Climate risks increase worldwide, even for rich countries: report
2019-12-28 Xinhua
MADRID, Dec. 4 -- Extreme weather events are massive challenges especially for poor and vulnerable countries but high-income ones are also threatened more and more, according to a report by a German environmental think-tank.
The Global Climate Risk Index, which was published by Germanwatch on the sidelines of the UN Climate Change Conference in Madrid (COP25), showed that in 2018, industrialized countries like Japan and Germany, ranking top and the third respectively, were hit hardest by heatwaves and severe drought.
Based on database of the reinsurance company Munich Re, as well as the socio-economic data of the International Monetary Fund (IMF), the index found that Germany was in the third position as its hottest-ever April-July period resulted in the deaths of over 1,200 people and widespread drought in 2018.
The long-term index also noted that from 1999 to 2018, poor countries had to face much higher impacts: Seven of the ten countries most affected in this period are developing countries with low or lower middle income per capita. Puerto Rico, Myanmar and Haiti were most affected.
Recent science has confirmed the long-established link between climate change and the frequency and severity of extreme heat. In Europe, for example, extreme heat spells are now up to 100 times more likely than a century ago.

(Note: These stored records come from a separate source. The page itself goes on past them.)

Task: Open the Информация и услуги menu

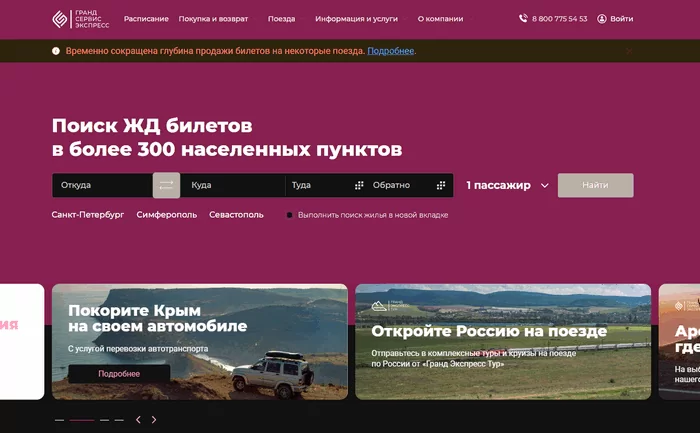Action: [356, 19]
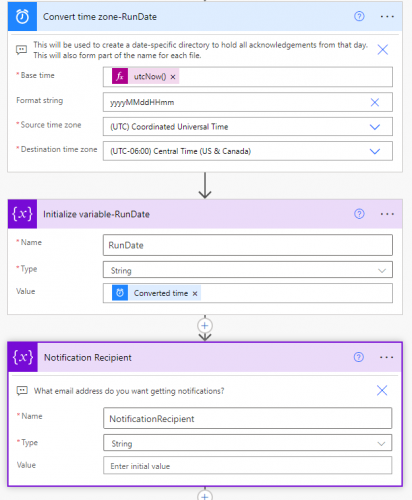
Task: Open ellipsis menu for Convert time zone-RunDate
Action: pos(387,16)
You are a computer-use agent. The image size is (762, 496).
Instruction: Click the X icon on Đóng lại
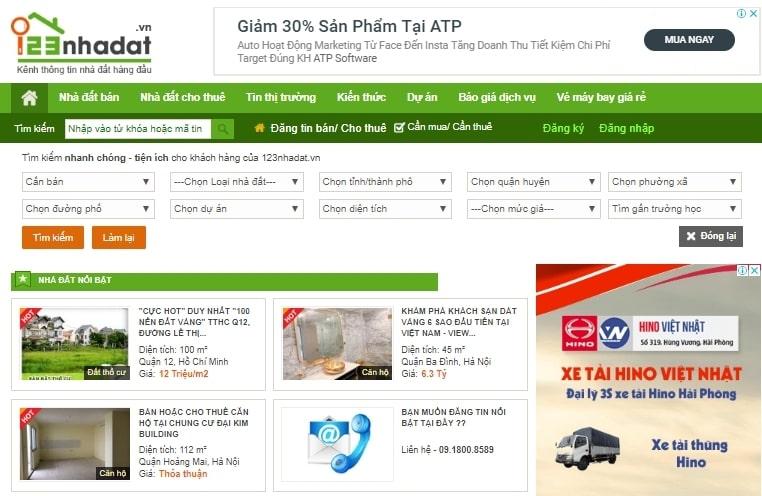(691, 236)
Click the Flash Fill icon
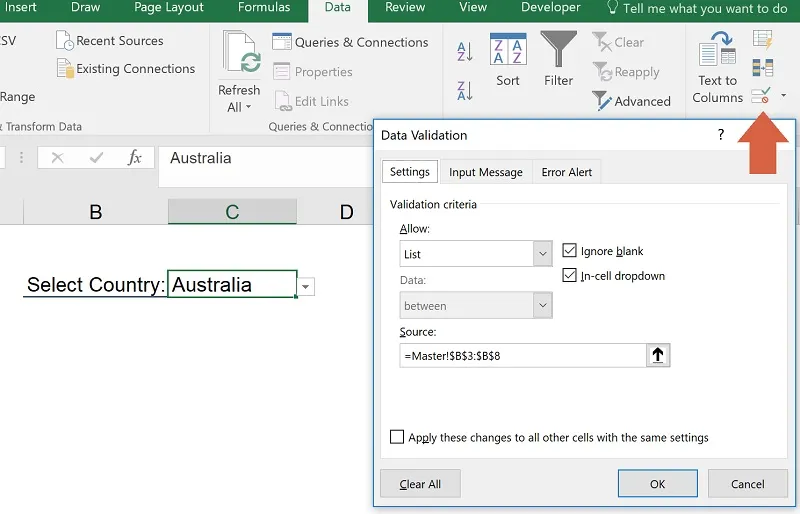Screen dimensions: 800x514 click(x=762, y=40)

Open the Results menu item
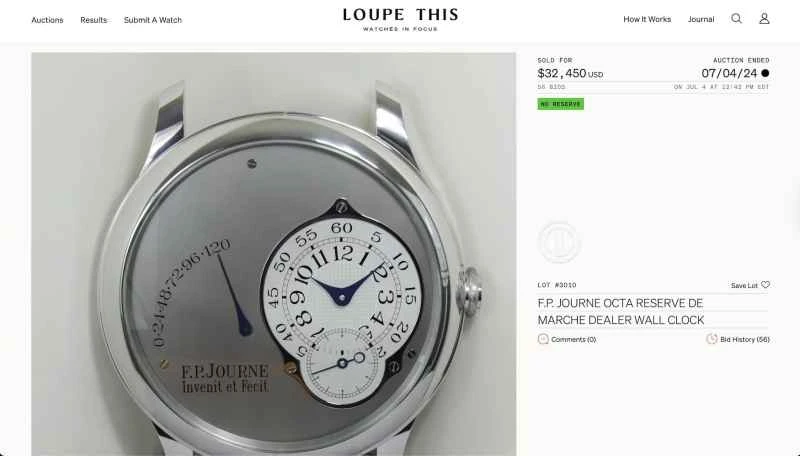93,20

Furthermore, due to a lack of data, impacts of heatwaves on the African continent may be under-represented, according to the index.
In the past two decades, globally nearly 500,000 fatalities were directly linked to more than 12,000 extreme weather events, with the economic damages amounting to about 3.54 trillion U.S. dollars.
"The Climate Risk Index shows that climate change has disastrous impacts especially for poor countries, but also causes increasingly severe damages in industrialized countries like Japan or Germany," said David Eckstein of Germanwatch, who also called for more financial support for poor countries that suffer extreme weather events.